◆ Assignment:
Looking through the records that follow, determine how many lines contain "Given" and reply with that number alone.

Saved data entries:
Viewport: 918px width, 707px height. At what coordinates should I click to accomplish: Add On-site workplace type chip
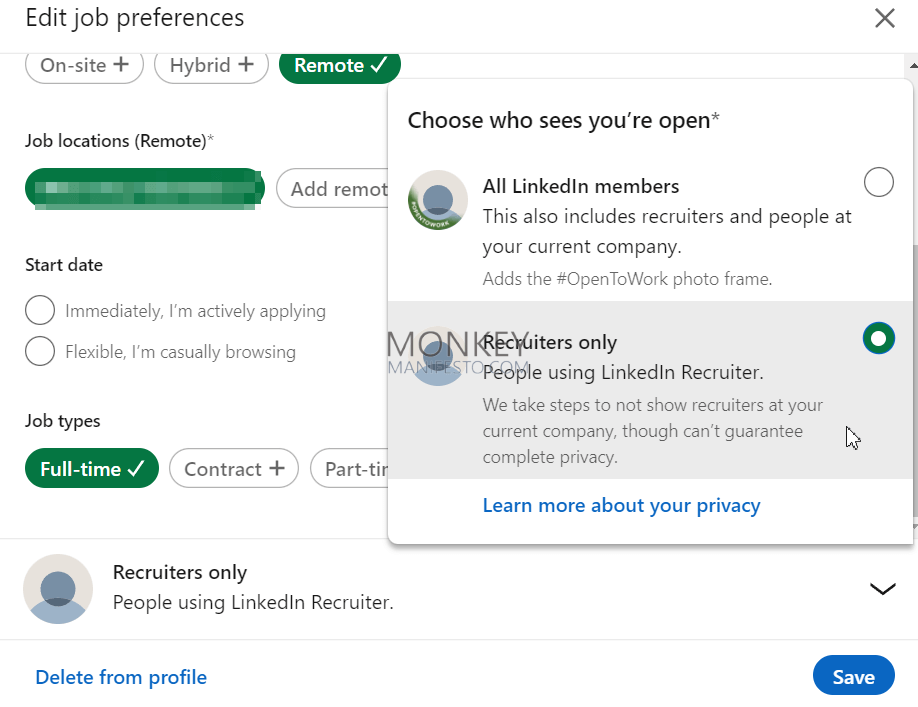point(84,66)
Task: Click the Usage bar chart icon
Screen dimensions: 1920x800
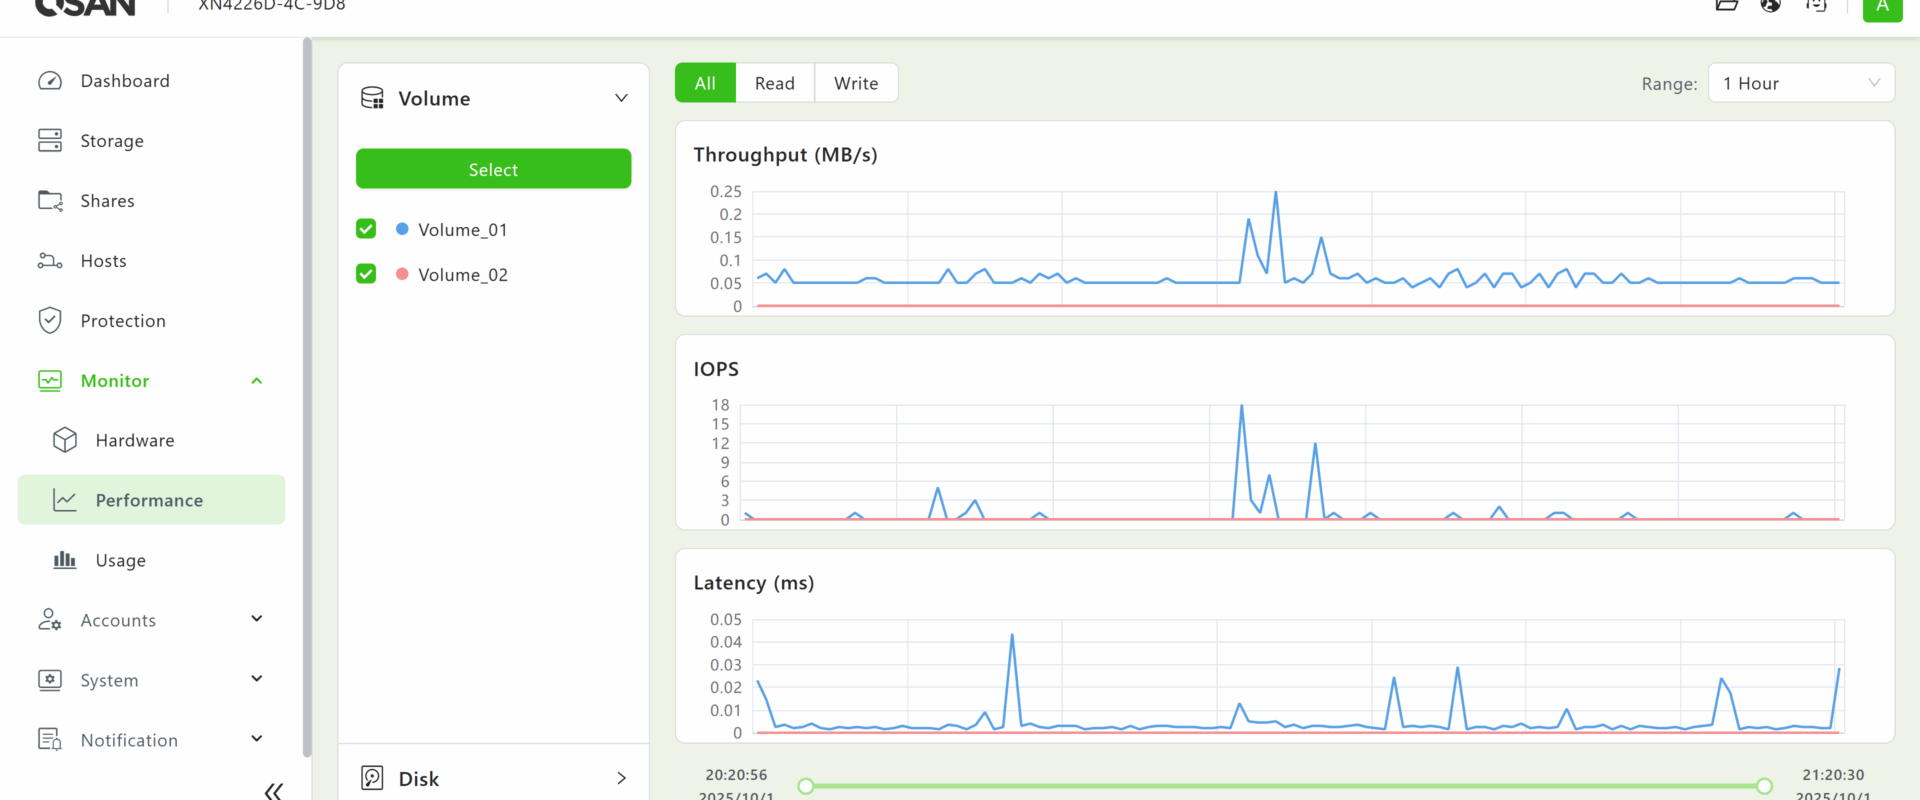Action: click(65, 560)
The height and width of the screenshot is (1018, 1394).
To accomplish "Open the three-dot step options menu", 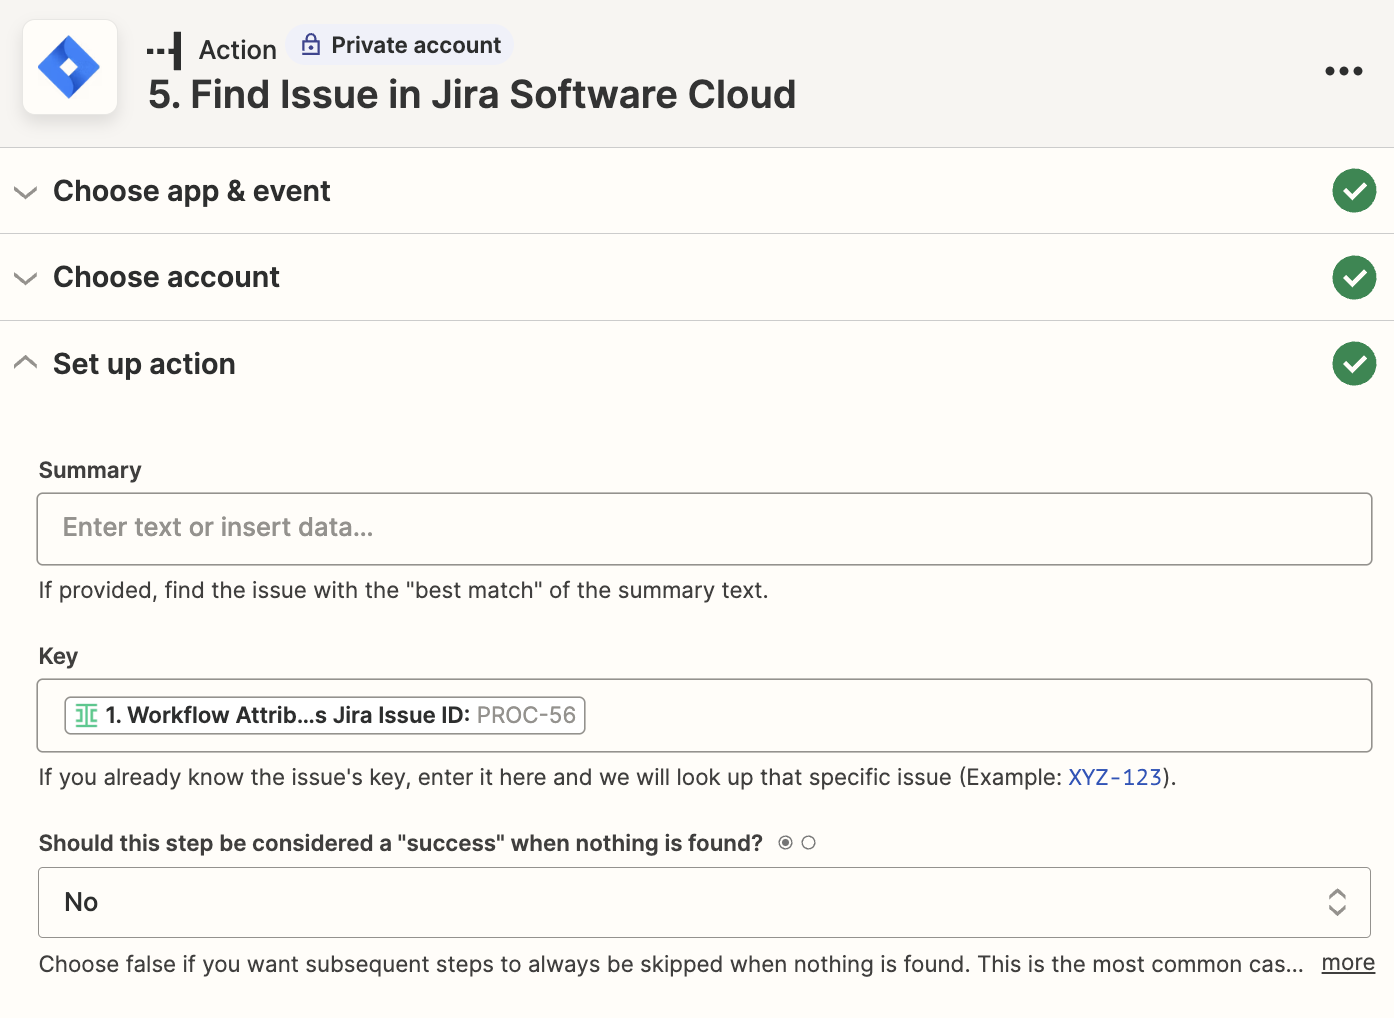I will (x=1343, y=71).
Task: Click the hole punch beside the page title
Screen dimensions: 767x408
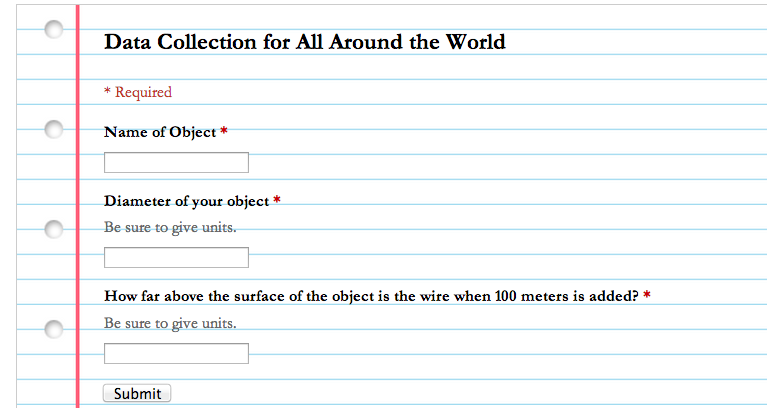Action: (x=54, y=29)
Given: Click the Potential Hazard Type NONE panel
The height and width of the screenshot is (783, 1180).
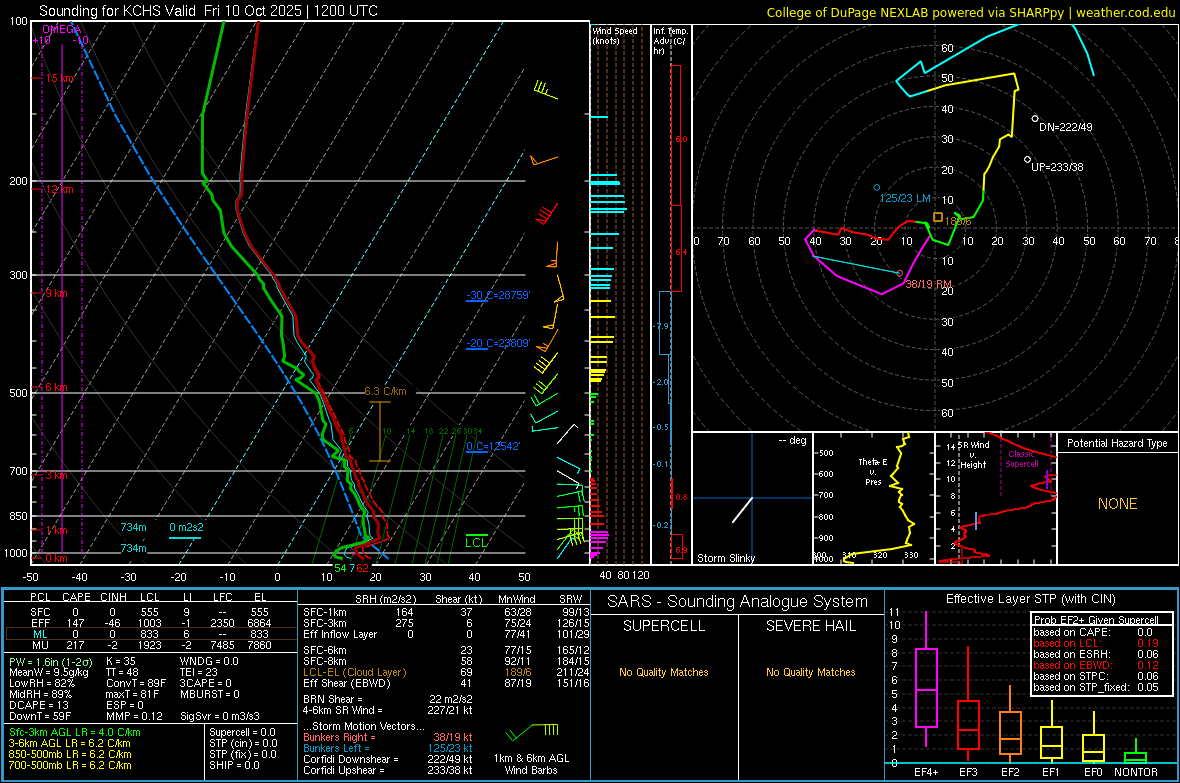Looking at the screenshot, I should [1117, 503].
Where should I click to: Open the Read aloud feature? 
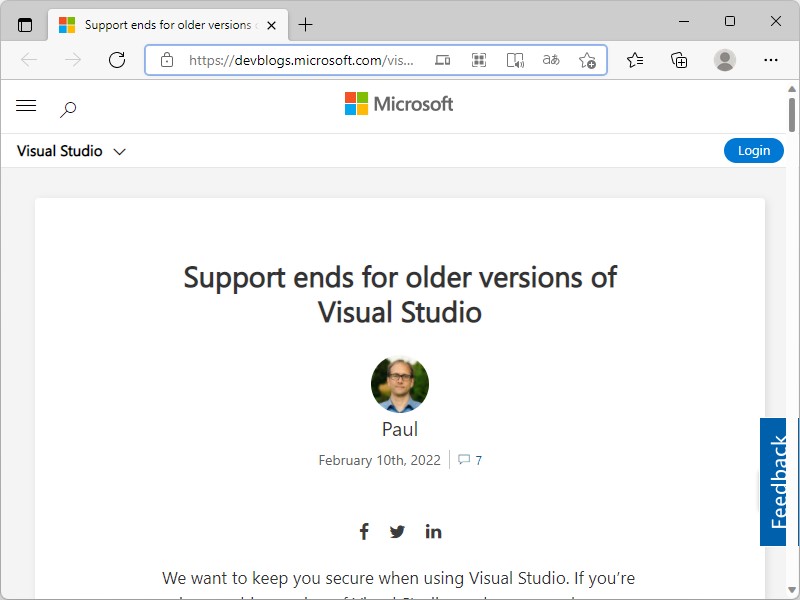coord(514,60)
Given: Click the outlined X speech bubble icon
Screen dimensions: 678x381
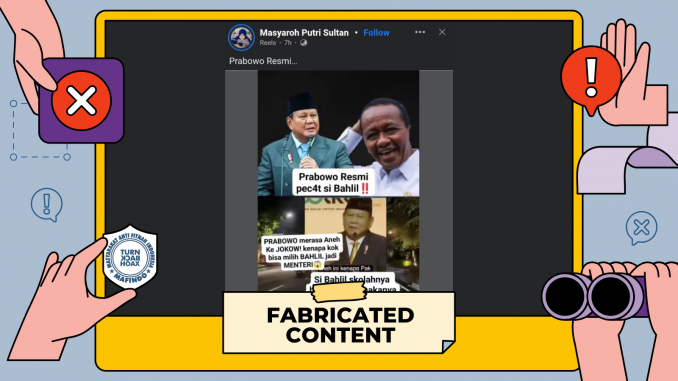Looking at the screenshot, I should tap(641, 227).
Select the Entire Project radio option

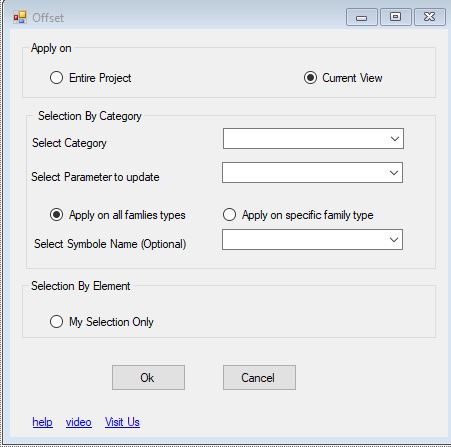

◆ Response area:
2